> **Exercise description**:
Your answer must restate each entry below word for word, with no pictures in it.

> **Provided entries**:
>>>>>
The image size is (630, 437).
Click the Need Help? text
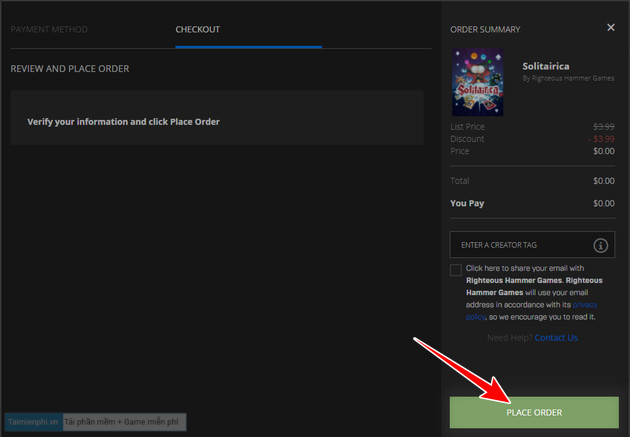pos(509,338)
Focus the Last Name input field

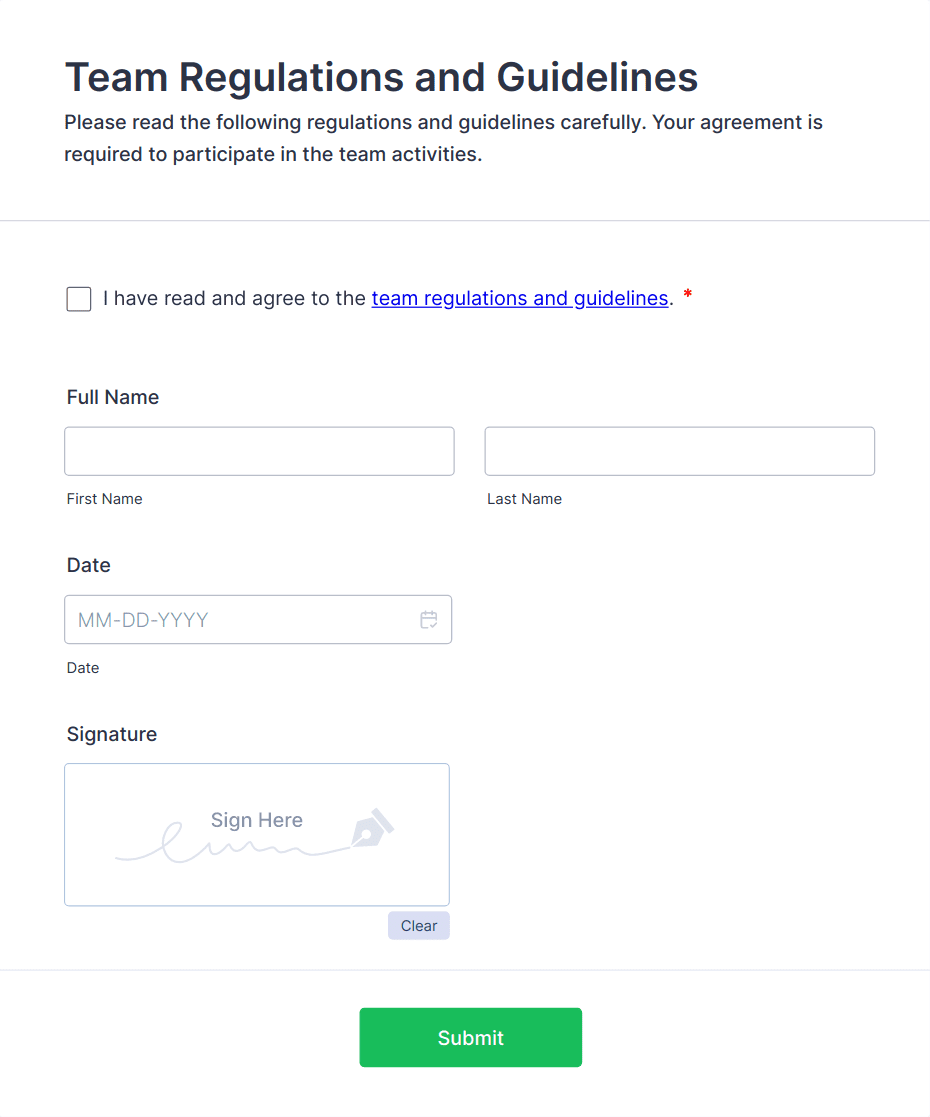point(679,451)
<<<<<
> **Exercise output**:
The image size is (630, 437).
Click the Need Help? text
pos(509,338)
Focus the Last Name input field

point(679,451)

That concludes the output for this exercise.